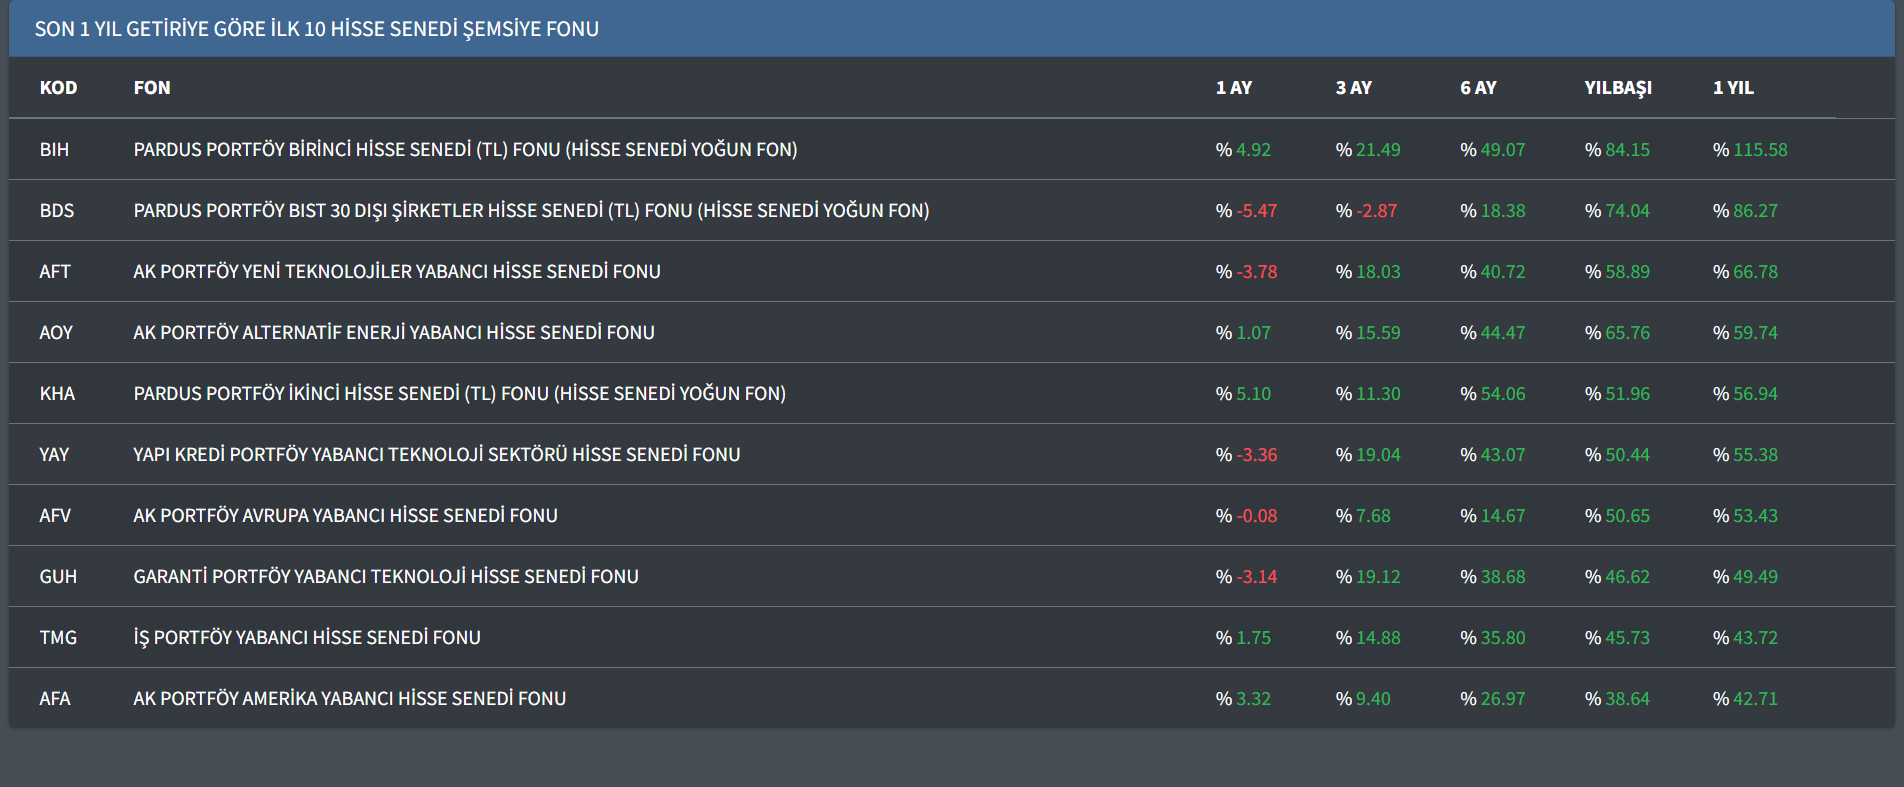Select the 1 AY column header
The image size is (1904, 787).
tap(1233, 88)
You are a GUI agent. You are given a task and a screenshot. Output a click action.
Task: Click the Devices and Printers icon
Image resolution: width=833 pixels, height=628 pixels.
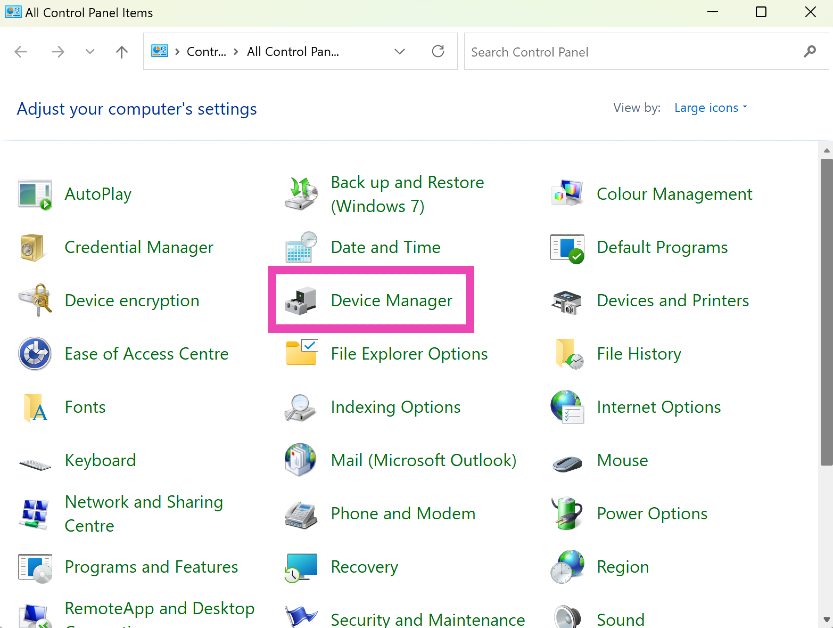[x=567, y=300]
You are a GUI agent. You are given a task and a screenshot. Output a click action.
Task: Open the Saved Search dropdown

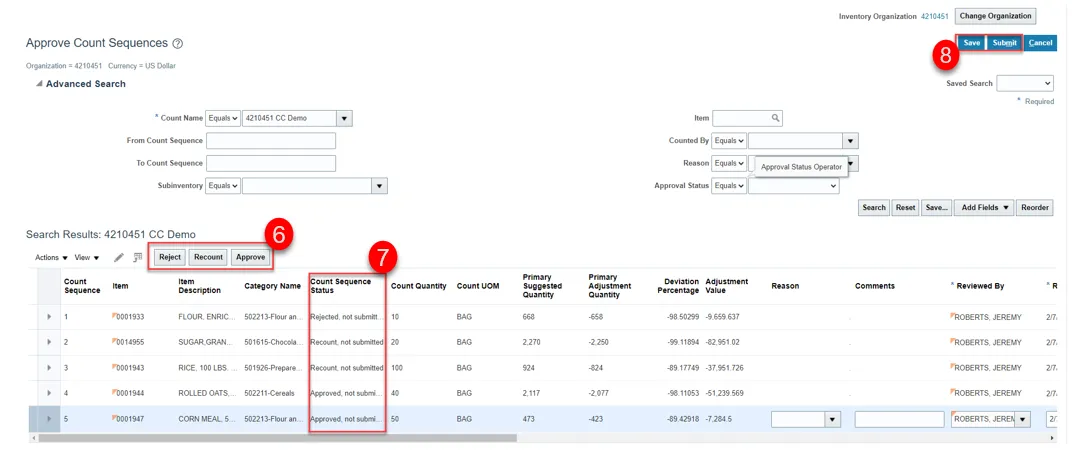(x=1025, y=84)
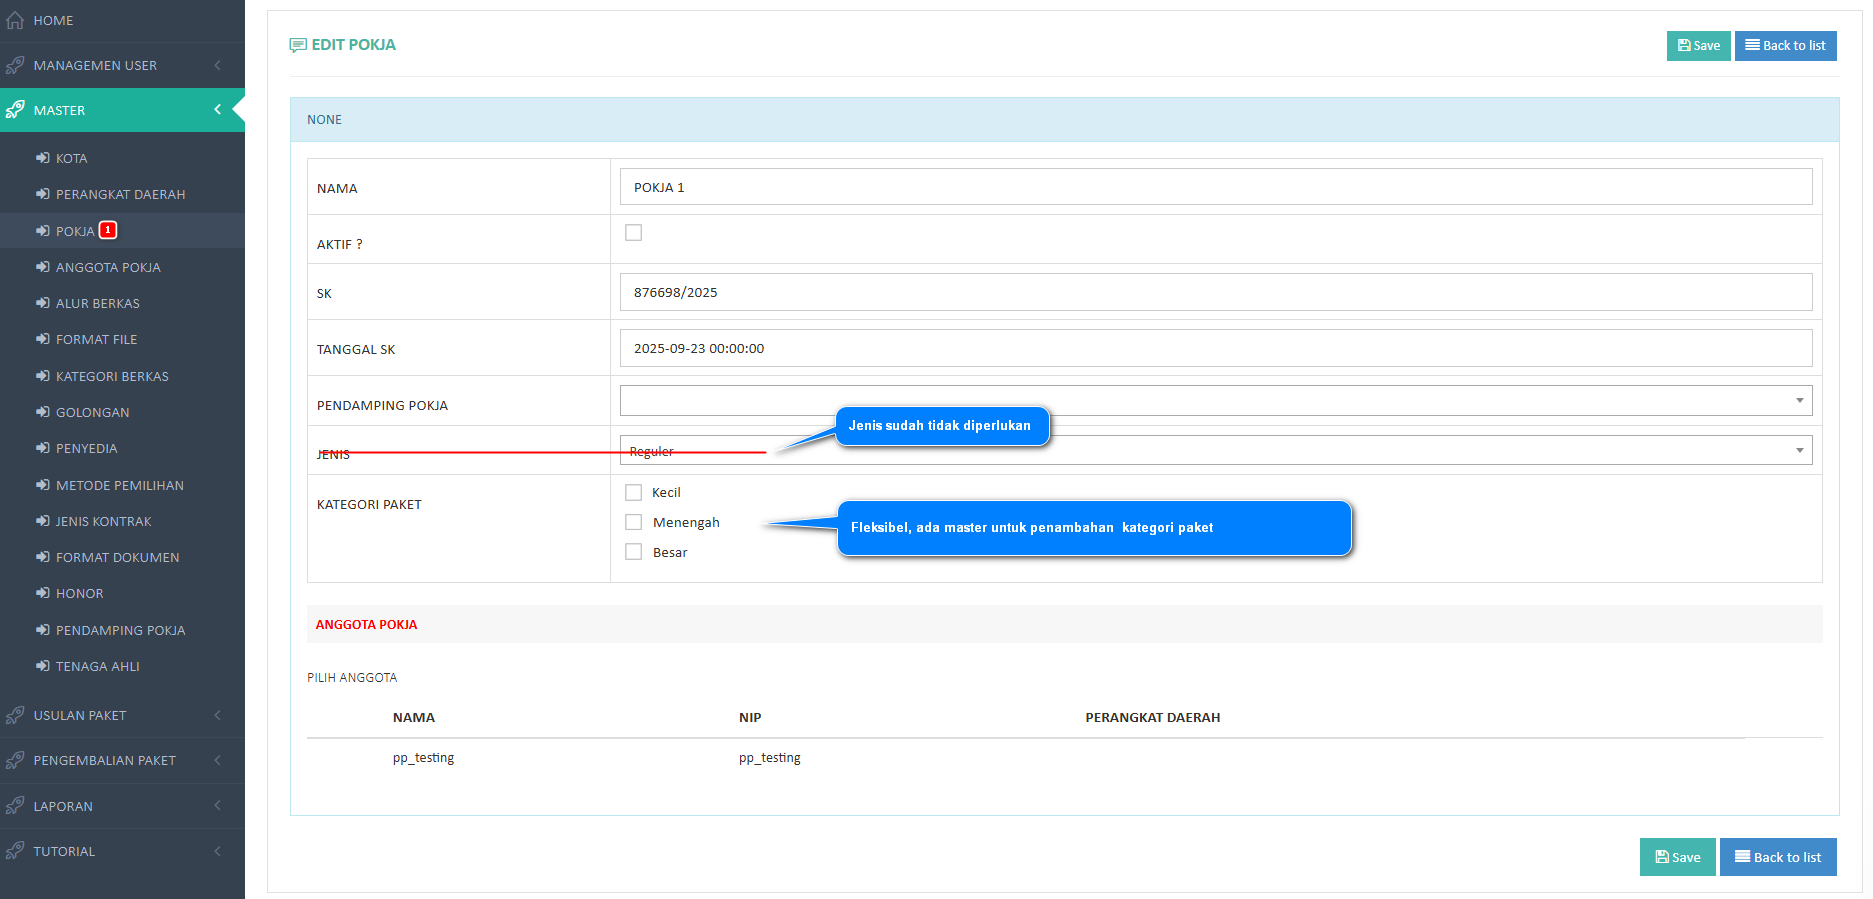The image size is (1873, 899).
Task: Open Anggota Pokja in sidebar menu
Action: tap(108, 267)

_About this exercise_: The range to set down runs from the line containing "Task: Click the Devices and Printers icon" through the final line of the data, both ends included; give it exactly and drop the pictures.

_Solution for this problem_:
Task: Click the Devices and Printers icon
Image resolution: width=833 pixels, height=628 pixels.
[x=567, y=300]
You are a GUI agent. You are given a task and a screenshot. Output a click action.
Task: Open the Saved Search dropdown

(x=1025, y=84)
The image size is (1873, 899).
Task: Open Anggota Pokja in sidebar menu
Action: tap(108, 267)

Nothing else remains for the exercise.